EDITORIAL: The Olympian, October 21, 2004

Our Views: Referendum 55 Merits Support

On Nov. 2, voters will decide whether Washington will be the 41st state to allow charter schools. Voters should support Referendum 55, which authorizes 45 charter schools during the next six years. The privately run schools that receive public funds will give parents one more option to help their children achieve academic success.

The most compelling case for charter schools can be found in this state's high school dropout rate. About 30 percent of Washington's students are not receiving a high school diploma. The dropout rate jumps to 50 percent among some minority populations. Clearly, today's public education system is not meeting the needs of those students.

Charter schools, just like alternative schools, magnet schools, private schools, home schooling and vocational/technical schools, give parents one more option to meet their child's academic learning style. That's not to say charter schools are a magic solution to the dropout rate. They are not. Charter schools are simply one more alternative to a traditional K-12 classroom.

Under the cautious pilot program authorized by Referendum 55, no more than five schools would be allowed in each of the first three years. After that, no more than 10 charter schools would be allowed in each of the three succeeding years. Public schools could convert to charter school status, or new schools could be formed.

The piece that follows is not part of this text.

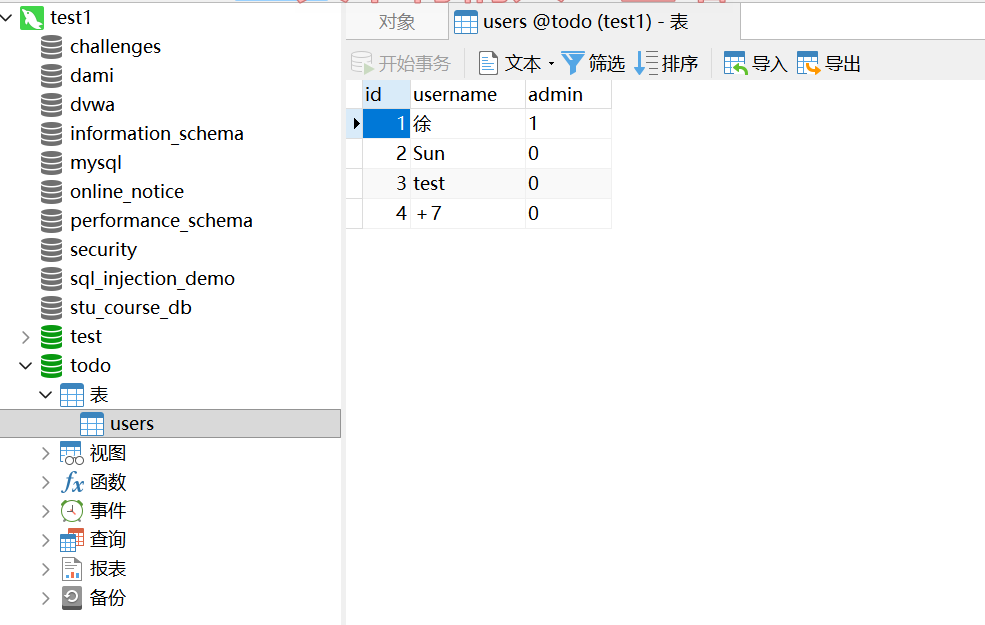Click the Filter (筛选) funnel icon
This screenshot has width=985, height=625.
(573, 64)
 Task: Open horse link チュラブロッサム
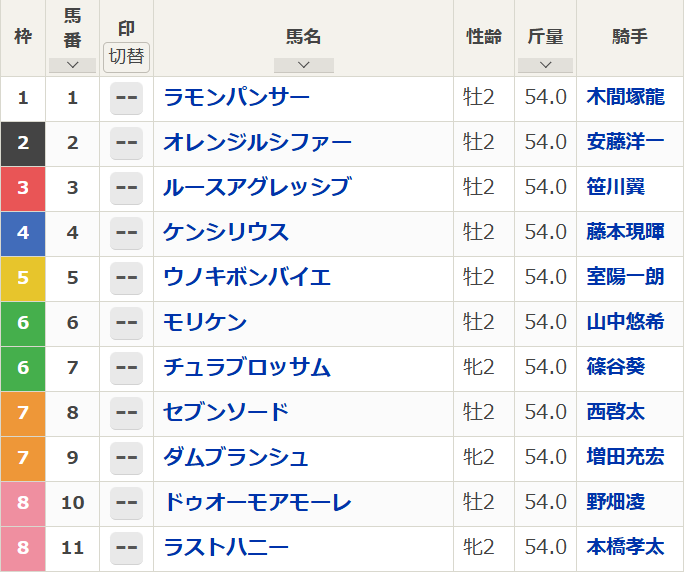(x=247, y=367)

In either case, the nonprofit corporations proposing the charter school must apply to the local school board. The application can be rejected, or a public hearing can be held. Successful charter school applicants will then enter into a contract with the school board. The nonprofit organization can have its charter revoked if the students fail to measure up to their peers in the public school system for two consecutive years. Charters also can be revoked for health or safety reasons.

Proponents make the case that charter schools are exempt from many state regulations that strangle creativity. They say the added flexibility of a charter school, on everything from textbook selection to the length of the school day, generally results in smaller class sizes and increased student performance.

Opponents say charter schools aren't held to the same accountability standards, don't receive sufficient oversight and drain precious public tax dollars away from public schools.

Proponents and opponents cite conflicting studies on the effectiveness of charter schools.

The most convincing case for charter schools comes from Rogelio Riojas, executive director of the Sea Mar Community Health Center. In an appearance before The Olympian's editorial board, Riojas said—and rightly so—that public schools have had decades to put a dent in the 50 percent dropout rate for Hispanics and other minorities. The public school system has failed those children and their parents. It's time to give charter school organizers a chance to succeed and help those students achieve academic success.

Voters should encourage the pilot charter school project by supporting Referendum 55 on Nov. 2.